I've done roughnecking in the gulf of mexico, construction in minnesota, and salt mining on the moons of naboo... i'm down for whatever ya'll throw at me.


----------



## susan (Jul 25, 2009)

lol Iraq sounds like west TX in the summer time lol minus someone trying to kill you of course.  If you guys wanna work where they shoot at you then over there is a great place to work.  Me I am a big chicken and wanna stay here where not everyone wants to kill me just a third lol.... good luck on all your endevers.


----------



## JTM (Jul 25, 2009)

susan said:


> lol Iraq sounds like west TX in the summer time lol minus someone trying to kill you of course.  If you guys wanna work where they shoot at you then over there is a great place to work.  Me I am a big chicken and wanna stay here where not everyone wants to kill me just a third lol.... good luck on all your endevers.
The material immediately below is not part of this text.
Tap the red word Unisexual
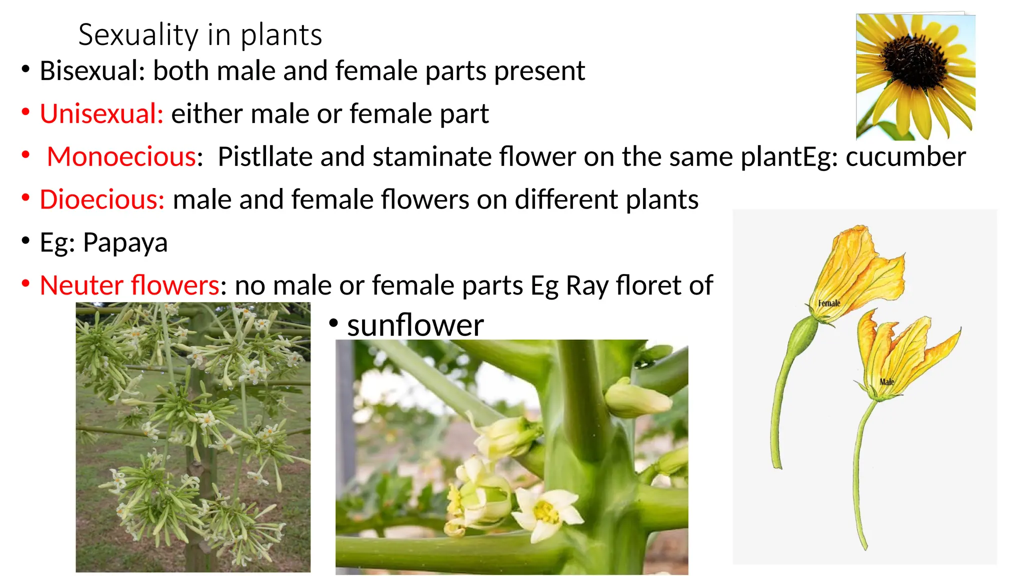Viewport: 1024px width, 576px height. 102,114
for a young man of 24, this sounds like the adventure of a lifetime.  there's no way i could pass up an opportunity like that.  if only i could get it.


----------



## susan (Jul 26, 2009)

You are right and when I was in my early twenties I would have been saying EXACTLY what you are now ....so my friend I wish you all the luck in the world.  I do have advice though.  Whatever country you go to learn a few customs before you get there....


----------